The Korean style of Buddhism has both academic and practical components. The Avatamsaka Sutra and the Lotus Sutra have been the main focus of study in Buddhist academic study. Pure land and Zen Buddhism have been the most popular and effective forms of practice, with Pure Land Buddhism concentrating on Amitabha and Avalokitesvara and Zen Buddhism (Son or Seon in Korean) emphasizing meditation and direct experience.

Although Buddhism was first introduced to Korea during the Three Kingdoms period (?-668 A.D.), the distinctive character of Korean Buddhism emerged during both the Unified Silla (668-935 A.D.) and the Goryeo (935-1392 A.D.) periods. During these two periods Korean monks continually traveled to China to study new Buddhist ideas. After mastering their study, most of them came back and tried to introduce new Buddhist ideas to Korean culture and people.
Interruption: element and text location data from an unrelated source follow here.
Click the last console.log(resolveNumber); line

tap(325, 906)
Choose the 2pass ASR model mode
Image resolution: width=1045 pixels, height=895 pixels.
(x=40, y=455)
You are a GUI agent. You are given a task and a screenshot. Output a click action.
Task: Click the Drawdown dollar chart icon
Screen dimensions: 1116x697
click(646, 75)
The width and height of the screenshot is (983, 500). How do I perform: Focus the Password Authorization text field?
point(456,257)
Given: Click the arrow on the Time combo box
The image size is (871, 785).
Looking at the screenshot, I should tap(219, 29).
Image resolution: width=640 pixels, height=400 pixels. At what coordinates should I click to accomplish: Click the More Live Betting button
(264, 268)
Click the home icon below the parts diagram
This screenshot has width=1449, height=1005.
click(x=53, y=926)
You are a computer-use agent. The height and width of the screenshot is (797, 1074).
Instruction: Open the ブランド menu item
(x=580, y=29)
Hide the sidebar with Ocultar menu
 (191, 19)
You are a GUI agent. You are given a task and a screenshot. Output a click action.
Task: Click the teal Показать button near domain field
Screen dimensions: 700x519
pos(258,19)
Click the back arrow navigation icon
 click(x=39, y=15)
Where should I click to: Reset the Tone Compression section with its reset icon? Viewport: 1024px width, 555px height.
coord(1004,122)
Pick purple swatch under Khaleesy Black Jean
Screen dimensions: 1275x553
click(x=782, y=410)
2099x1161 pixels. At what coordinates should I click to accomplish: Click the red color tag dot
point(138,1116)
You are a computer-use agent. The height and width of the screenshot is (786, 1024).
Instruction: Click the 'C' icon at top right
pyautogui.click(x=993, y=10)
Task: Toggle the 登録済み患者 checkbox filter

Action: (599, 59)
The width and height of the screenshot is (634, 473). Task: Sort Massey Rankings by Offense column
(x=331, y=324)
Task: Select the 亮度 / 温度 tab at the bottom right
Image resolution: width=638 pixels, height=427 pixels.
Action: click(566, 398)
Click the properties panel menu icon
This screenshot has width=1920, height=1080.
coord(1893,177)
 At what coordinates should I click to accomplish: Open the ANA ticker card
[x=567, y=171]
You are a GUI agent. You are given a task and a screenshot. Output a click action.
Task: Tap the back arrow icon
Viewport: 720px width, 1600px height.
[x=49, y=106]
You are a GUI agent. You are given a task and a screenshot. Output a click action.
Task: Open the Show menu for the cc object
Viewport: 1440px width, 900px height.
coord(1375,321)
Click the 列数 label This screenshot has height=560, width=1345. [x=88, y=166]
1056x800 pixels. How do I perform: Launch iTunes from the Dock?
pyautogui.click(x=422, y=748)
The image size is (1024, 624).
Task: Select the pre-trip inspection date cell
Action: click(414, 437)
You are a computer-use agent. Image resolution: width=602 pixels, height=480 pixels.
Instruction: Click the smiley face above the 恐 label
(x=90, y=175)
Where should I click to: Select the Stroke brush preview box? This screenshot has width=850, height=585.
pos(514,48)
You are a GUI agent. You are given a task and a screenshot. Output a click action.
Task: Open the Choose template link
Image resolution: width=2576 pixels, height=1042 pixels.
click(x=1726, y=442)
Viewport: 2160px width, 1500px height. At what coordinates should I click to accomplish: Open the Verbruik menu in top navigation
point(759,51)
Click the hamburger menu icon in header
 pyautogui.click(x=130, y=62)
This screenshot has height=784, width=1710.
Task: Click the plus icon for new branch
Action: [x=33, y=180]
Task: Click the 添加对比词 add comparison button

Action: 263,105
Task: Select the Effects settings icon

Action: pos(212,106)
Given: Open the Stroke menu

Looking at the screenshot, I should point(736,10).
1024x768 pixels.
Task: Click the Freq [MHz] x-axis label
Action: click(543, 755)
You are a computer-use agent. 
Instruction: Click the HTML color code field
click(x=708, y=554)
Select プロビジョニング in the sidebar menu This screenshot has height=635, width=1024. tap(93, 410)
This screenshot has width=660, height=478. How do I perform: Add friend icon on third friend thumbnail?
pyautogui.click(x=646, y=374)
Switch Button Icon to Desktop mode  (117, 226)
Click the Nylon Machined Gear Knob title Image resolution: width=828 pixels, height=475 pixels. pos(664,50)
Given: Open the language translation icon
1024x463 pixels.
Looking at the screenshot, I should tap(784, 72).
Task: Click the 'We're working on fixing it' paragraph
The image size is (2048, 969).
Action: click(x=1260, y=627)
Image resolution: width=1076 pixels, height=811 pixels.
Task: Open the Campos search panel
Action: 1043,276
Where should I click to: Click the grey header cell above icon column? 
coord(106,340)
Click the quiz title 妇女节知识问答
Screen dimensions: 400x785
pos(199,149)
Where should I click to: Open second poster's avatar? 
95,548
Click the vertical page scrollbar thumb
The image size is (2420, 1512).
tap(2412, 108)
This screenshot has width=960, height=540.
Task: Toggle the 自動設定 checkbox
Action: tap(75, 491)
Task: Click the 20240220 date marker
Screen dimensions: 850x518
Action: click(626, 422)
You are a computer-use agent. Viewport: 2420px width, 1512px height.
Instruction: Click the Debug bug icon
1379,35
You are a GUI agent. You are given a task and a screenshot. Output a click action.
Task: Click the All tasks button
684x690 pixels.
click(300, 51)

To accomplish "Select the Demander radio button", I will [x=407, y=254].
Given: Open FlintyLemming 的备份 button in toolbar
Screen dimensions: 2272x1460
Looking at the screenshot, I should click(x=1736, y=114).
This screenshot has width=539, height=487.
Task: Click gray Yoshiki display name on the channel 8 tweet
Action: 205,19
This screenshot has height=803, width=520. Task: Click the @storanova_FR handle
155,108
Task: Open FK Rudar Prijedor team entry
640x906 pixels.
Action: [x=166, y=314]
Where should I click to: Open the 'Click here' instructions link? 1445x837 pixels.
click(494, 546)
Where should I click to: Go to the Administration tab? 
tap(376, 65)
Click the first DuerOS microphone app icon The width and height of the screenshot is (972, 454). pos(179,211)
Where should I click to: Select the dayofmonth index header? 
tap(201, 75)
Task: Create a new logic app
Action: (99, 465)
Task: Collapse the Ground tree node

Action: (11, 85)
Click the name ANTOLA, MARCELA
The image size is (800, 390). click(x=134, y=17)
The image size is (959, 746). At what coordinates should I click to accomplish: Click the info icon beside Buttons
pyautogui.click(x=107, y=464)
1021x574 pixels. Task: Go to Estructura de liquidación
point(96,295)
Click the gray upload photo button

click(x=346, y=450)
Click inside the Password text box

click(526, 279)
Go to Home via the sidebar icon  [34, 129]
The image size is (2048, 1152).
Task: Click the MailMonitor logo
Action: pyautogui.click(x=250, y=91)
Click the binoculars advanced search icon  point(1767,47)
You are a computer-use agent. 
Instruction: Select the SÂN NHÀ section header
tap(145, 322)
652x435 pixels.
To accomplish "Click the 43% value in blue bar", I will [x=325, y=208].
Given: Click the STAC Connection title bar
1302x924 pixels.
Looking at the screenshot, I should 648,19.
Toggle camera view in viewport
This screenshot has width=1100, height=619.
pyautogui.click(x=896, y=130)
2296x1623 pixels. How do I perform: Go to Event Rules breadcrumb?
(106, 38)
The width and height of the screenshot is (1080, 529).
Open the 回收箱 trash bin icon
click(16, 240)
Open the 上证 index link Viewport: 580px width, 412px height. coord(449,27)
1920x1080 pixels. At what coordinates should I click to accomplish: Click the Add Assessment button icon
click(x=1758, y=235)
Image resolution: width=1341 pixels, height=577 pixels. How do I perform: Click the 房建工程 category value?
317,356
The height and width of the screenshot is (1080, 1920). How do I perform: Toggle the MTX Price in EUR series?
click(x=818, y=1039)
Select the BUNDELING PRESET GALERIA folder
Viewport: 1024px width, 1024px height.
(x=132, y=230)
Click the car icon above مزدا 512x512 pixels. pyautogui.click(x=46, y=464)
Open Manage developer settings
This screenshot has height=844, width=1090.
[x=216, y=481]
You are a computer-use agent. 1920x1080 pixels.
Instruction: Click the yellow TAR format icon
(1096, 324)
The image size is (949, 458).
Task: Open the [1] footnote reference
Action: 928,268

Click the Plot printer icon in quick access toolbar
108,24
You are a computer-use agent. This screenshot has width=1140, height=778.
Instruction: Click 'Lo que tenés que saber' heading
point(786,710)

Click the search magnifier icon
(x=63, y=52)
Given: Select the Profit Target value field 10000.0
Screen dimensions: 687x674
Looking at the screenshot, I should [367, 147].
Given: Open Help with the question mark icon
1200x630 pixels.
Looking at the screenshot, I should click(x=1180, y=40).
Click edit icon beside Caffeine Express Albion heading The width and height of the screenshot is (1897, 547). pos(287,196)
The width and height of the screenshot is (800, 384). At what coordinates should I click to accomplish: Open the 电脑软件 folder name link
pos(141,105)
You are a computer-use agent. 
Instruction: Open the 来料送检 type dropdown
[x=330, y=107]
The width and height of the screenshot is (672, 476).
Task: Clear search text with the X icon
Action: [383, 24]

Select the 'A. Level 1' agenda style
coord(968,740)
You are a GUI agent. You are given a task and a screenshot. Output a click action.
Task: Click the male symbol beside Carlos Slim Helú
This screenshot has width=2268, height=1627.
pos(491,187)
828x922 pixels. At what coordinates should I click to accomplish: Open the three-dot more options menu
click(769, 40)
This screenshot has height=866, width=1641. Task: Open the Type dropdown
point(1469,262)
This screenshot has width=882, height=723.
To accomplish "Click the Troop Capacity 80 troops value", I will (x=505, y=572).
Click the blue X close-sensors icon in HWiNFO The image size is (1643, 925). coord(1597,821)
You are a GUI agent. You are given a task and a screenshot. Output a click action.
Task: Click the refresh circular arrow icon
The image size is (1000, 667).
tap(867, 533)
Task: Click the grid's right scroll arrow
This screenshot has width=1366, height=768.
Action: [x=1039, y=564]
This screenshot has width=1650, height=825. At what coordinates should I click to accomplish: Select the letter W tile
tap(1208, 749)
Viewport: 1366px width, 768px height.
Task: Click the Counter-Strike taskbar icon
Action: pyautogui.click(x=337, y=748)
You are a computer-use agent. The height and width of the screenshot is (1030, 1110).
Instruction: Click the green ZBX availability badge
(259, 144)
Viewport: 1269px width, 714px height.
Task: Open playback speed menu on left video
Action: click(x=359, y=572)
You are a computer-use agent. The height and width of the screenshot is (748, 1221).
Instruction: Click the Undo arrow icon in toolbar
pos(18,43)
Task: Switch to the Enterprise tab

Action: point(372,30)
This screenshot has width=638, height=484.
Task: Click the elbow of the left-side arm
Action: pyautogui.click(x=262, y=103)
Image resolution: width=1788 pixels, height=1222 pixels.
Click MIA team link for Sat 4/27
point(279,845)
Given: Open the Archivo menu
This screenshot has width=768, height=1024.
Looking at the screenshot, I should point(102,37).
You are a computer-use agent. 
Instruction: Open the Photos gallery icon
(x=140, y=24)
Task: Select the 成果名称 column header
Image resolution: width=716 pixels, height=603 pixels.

The study of the Avatamsaka and the Lotus Sutras and the worship of Amitabha (the Buddha of Light) and Avalokitesvara Bodhisattva characterized Korean Pure Land Buddhism during the Unified Silla period. Towards the end of the Unified Shilla Period, the Chan School (Son of Korean, Zen in Japanese) was introduced from China and this added a new dimension to Korean Buddhism. Meditation and direct experience were emphasized over concentration on studying the texts. Nine different schools emerged and they were known as the Nine Mountains of Son.

In the 14th century the Nine schools of Zen were unified by Master Taego under the name of Jogye, which has remained the main sect to this day.

Korean Zen (Son)

Korean Zen is both less formal and less martial than Japanese Zen. The monastic order (and the vinaya) is central to Korean Buddhism with nuns (bhikshuni) of equal status with monks. Still, Korean preserves something of the flavour of classic Chinese Chan.